Group Activity and Discussion
With some experience with a task, let’s get a broader overview of the types of tasks we can do. Relaunch a web browser and go back to https://huggingface.co/tasks. Break out into groups and look at a couple of tasks for HuggingFace. The groups will be based on general categories for each task. Discuss possible applications of this type of model to your field of research. Try to brainstorm possible applications for now, don’t worry about technical implementation.
- Tasks that seek to convert non-text into text
- Searching and classifying documents as a whole
- Classifying individual words- Sequence based tasks
- Interactive and generative tasks such as conversation and question answering
Briefly present a summary of some of the tasks you explored. What types of applications could you see this type of task used in? How might this be relevant to a research question you have? Summarize these tasks and present your findings to the group.
Overview of Tasks
Let’s discuss wrap up by discussing tasks you may find interesting in more detail.

--------------------------------------------------

▸ Problem 1
Do these statements agree with the text on Hugging Face tasks? (a) Participants should plan how to implement their ideas technically while brainstorming. (b) The groups are formed around general categories of tasks. (c) One of the categories includes conversation and question answering. Answer yes or no for each, and quote the deciding words of the text.
▸ Problem 2
Can you carry the text on Hugging Face tasks forward from its last sentence?

--------------------------------------------------

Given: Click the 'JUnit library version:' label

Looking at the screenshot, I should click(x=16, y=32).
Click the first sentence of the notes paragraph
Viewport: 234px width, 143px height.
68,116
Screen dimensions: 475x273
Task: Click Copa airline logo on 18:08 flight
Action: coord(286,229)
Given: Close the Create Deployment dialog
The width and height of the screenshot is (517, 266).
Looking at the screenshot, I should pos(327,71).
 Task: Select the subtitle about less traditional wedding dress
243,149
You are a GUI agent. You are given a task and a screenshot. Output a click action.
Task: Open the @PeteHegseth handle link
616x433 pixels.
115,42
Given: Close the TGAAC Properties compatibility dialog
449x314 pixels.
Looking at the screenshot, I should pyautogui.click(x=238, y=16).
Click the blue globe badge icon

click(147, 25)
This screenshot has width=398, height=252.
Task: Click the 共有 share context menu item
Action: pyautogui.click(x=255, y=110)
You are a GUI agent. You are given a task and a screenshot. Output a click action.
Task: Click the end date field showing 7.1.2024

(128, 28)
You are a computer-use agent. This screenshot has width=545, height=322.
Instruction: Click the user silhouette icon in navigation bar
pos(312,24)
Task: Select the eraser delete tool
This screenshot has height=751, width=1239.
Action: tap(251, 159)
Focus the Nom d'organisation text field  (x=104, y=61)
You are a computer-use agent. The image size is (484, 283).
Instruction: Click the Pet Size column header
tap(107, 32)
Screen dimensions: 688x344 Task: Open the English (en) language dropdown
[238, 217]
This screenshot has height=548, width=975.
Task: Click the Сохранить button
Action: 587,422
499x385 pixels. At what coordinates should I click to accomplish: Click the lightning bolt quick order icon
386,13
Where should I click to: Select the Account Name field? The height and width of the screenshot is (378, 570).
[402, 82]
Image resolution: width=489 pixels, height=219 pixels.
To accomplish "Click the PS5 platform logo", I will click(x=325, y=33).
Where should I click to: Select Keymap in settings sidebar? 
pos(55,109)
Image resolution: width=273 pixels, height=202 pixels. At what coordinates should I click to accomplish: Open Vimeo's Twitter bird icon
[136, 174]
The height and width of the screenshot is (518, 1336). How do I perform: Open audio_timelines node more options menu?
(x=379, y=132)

--------------------------------------------------

▸ Written answer 1
(a) No: "don’t worry about technical implementation."
(b) Yes: "The groups will be based on general categories for each task."
(c) Yes: "Interactive and generative tasks such as conversation and question answering"

▸ Written answer 2
Topic Modeling
Topic modeling is a type of analysis that attempts to categorize texts. Documents might be made to match categories defined by the user, in a process called supervised learning. For example, in a process called authorship identification, we might set a number of authors as “categories” and try to identify which author wrote a text. Alternatively, the computer might be asked to come up with a set number of topics, and create categories without precoded documents, in a process called unsupervised learning. Supervised learning requires human labelling and intervention, where unsupervised learning does not.
Named Entity Recognition
The task of Named Entity Recognition is trying to label words belonging to a certain group. The entities we are looking to recognize may be proper nouns, quantities, or even just words belonging to a certain category, such as animals. A possible application of this would be to track co-occurrence of characters in different chapters in a book.
Search
Search attempts to retrieve documents that are similar to your query. In order to do this, there must be some way to compute the similarity between documents. A search query can be thought of as a small input document, and the outputs could be relevant documents stored in the corpus.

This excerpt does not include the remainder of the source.